Follmann – Continua o mesmo ambiente familiar. Claro que mudaram muitas peças, são 26 contratações. E não mudou só o time como também todo o departamento de futebol, mas seguindo sempre a mesma filosofia, que é o mais importante e que foi o que colocou a Chapecoense onde ela está hoje, sempre com os pezinhos no chão. Todas as pessoas que estão trabalhando fora do campo são cientes disso, já pegaram o time da coisa. Então, a Chape está em uma crescente bacana. Claro, ainda está se reconstruindo. Foi uma tragédia muito grande, que abalou o mundo, o clube ficou sem chão, mas aos poucos a Chapecoense está voltando a ser a Chapecoense. Tenho certeza que logo esse grupo que está aí vai conquistar grandes títulos para essa cidade, para essa torcida que tanto sofreu e que tanto merece.

DI – Você tem muito talento para cantar. A música vai continuar sendo um hobby ou existe algum projeto profissional nesse sentido?

Follmann – Cantar é só um hobby. Já apareceram vários convites para fazer parceria com alguém para gravar alguma música, mas isso não está na minha mente, não. É uma paixão que eu tenho, mas vou ficar só cantando como hobby, no churrasco em casa para a minha noiva (Andressa).

DI – E como está a família? Casamento marcado?

Follmann – Graças a Deus, a família agora está feliz, está bem. Estão mais relaxados, mais tranquilos. O nosso casamento a gente marcou para agosto deste ano. Não sabemos ainda a data, mas acho que vai ficar para o dia 11. Estamos muito ansiosos em poder casar, em construir uma família. Tenho certeza que vai dar tudo certo. Como falei antes, já está dando certo.

DI – No que você encontra forças para tocar a vida e ser considerado hoje um exemplo de superação?

Follmann – Encontro força em Deus. Peço muita proteção, agradeço muito a ele por ter me dado essa segunda chance de viver. Também à minha família, à minha noiva. São pessoas que sempre estão do meu lado, me apoiam. Tento tirar forças deles, porque eles tiveram muita força em um momento tão difícil. Cabe agora eu retribuir um pouco disso. Vou ser sempre o Follmann sorridente, o Follmann pra cima. Isso me ajuda muito para estar com a cabeça positiva.

DI – Faz pouco mais de quatro meses e meio do desastre aéreo. Hoje, o que você guarda de lembrança daquele momento?

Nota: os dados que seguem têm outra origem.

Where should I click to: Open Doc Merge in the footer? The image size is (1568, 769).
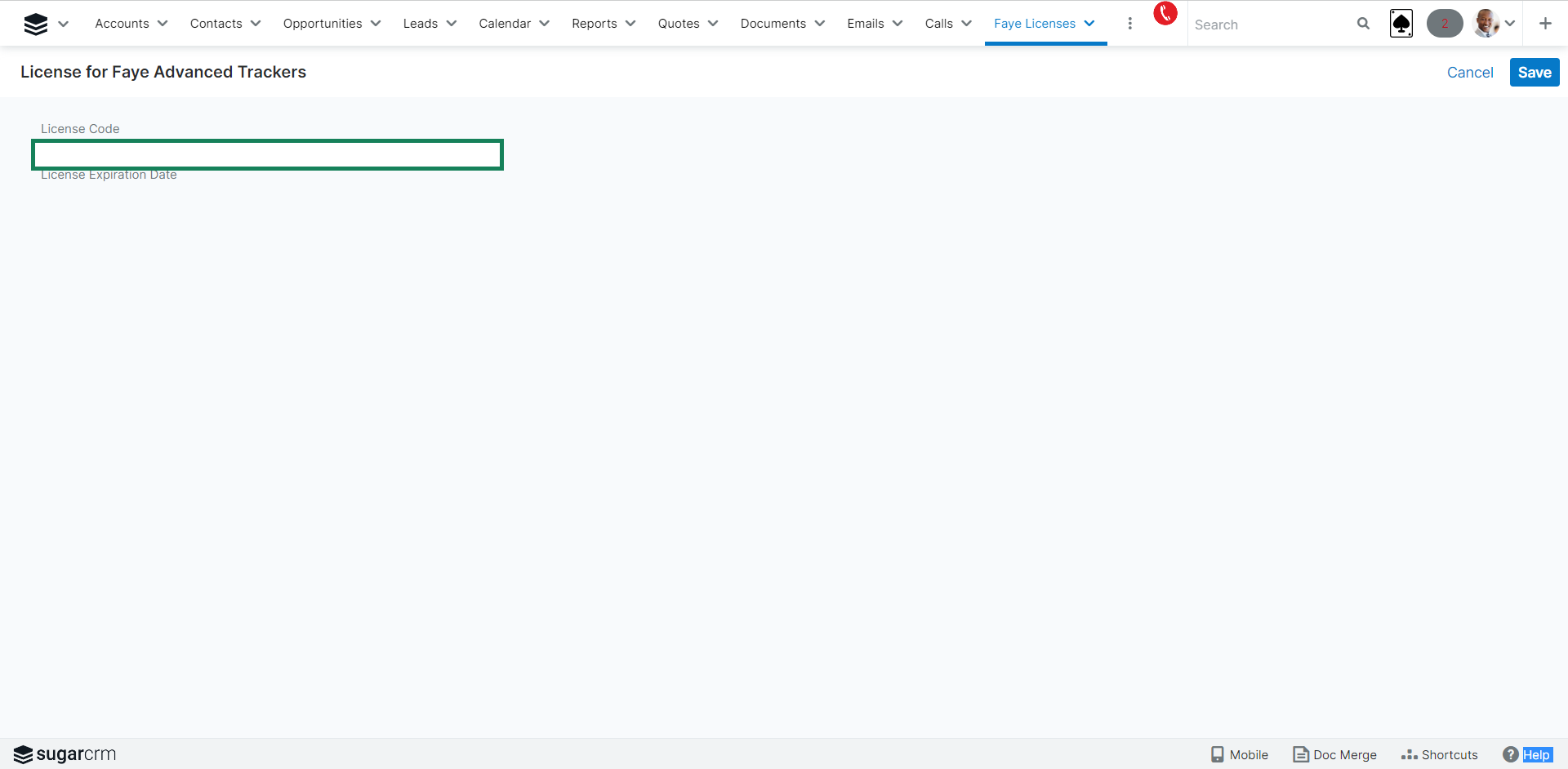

Follmann – Agora está mais tranquilo. Não tenho tantas lembranças daquela noite. Procuro sempre estar com a cabeça ocupada, até para não estar pensando em tudo o que aconteceu. Graças a Deus, não tive nenhum pesadelo com a tragédia. Na verdade, acho que só sonhei uma ou duas vezes nesse tempo todo. Tenho que tocar a vida e se lembrar dos irmãos. Agradeço a Deus por não ter visto ninguém morrendo. Lembro-me de poucas coisas, que era frio, que não enxergava praticamente nada e que eu gritava por socorro. É um momento que quero apagar da minha memória o mais rápido possível, até para ficar sempre com coisas boas de todos os irmãos que acabaram partindo.

DI – Como você recebeu a notícia da amputação de parte da perna direita e como você reagiu?

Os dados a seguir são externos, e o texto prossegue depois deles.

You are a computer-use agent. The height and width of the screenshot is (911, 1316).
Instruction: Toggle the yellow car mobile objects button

Follmann – Eu acordei apenas no sábado (dia 3 de dezembro, quatro dias depois da queda do avião e data do velório coletivo na Arena Condá). Veio o psicólogo do hospital (de Rionegro, na Colômbia) e me deu a notícia. Eu disse a ele: “prefiro minha vida do que a perna”. Foi a primeira coisa que falei. Não estava tão preocupado com a minha perna naquele momento, porque sabia que estava bastante machucado, me preocupava muito em perguntar aos médicos se eu corria risco de morrer. Claro que com o tempo fui parando para pensar, mas graças a Deus eu tirei de letra isso. Não me desesperou, porque com o passar dos dias fui vendo o tamanho que foi a tragédia. Perder uma perna por tudo que aconteceu é estar no lucro. Agradeço muito a Deus por estar vivo e entre os amigos e a minha família.